I went through a few stages with it when I first got it.
First few days, just really used it to pick up on developing hypos so I could stop them before going too low.
Then started spotting slow slides which would eventually take me below 4 and found that really small amounts of carbs like 3 to 5 grams would nudge it back up into line without any danger of overtreating and ending up high.
Then used it to deal with "foot on floor" - if I wake at, say, 5, I'll easily go to 8 within an hour just by getting up and moving around, so learned to pin that by taking 2 units just to keep it line.

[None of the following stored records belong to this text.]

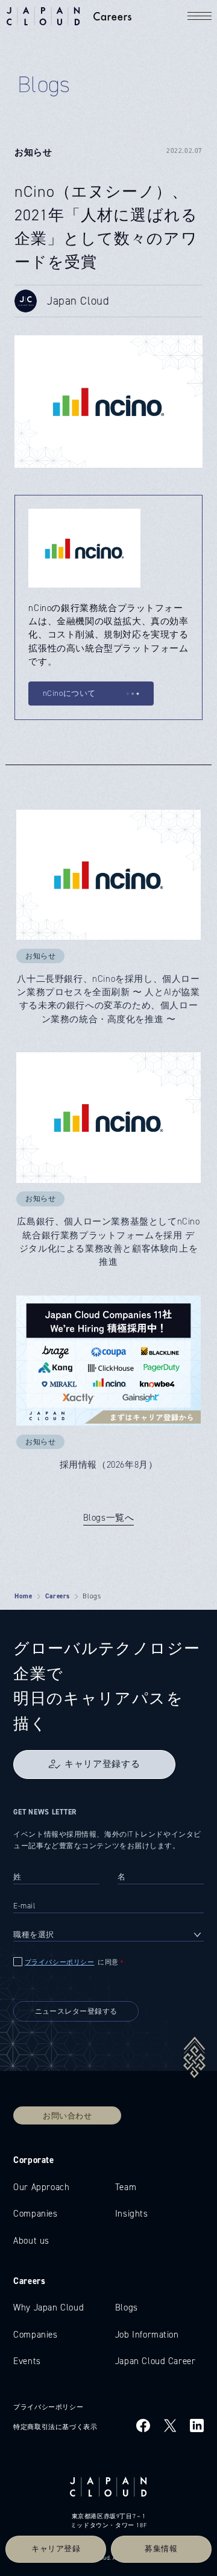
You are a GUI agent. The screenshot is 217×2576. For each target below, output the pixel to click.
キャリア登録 (56, 2549)
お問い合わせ (67, 2115)
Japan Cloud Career (155, 2361)
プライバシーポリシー (60, 1962)
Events (27, 2361)
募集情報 (161, 2549)
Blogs (126, 2307)
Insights (131, 2213)
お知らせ (33, 152)
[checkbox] (108, 1962)
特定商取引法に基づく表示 (55, 2426)
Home (23, 1596)
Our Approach (41, 2187)
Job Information (147, 2334)
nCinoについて (69, 693)
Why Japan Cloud (48, 2307)
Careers (57, 1596)
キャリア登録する (102, 1763)
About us (31, 2240)
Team (125, 2187)
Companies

I also use it to keep an eye on developing hypers. On strips/DAFNE, the emphasis is on not testing between meals unless you feel hypo and save corrections till meals. To hang with that. If I see it heading towards being out of range, I'm not slow to take a 1 or 2 u correction between meals to keep it in range. Much easier to do little tweaks like that instead of taking a sledgehammer correction dose at a meal.
And great for basal testing overnight.
If you've got a kindle, there's a couple of good books on getting the most out of cgm. Sugar Surfing by Stephen Ponder and Beyond Fingersticks by William Lee Dubois.
If you plan on using it long term, there's an easy way to turn it into full on cgm. Ambrosia Systems make a small transmitter called Blucon. One off cost of £100 plus £25 shipping, pop it on top of the sensor, it reads it every 5 mins and sends the reading to a phone app xDrip+. It gives hypo and hyper alerts and a whole stack of other things. The graph is way more detailed so you can predict things better.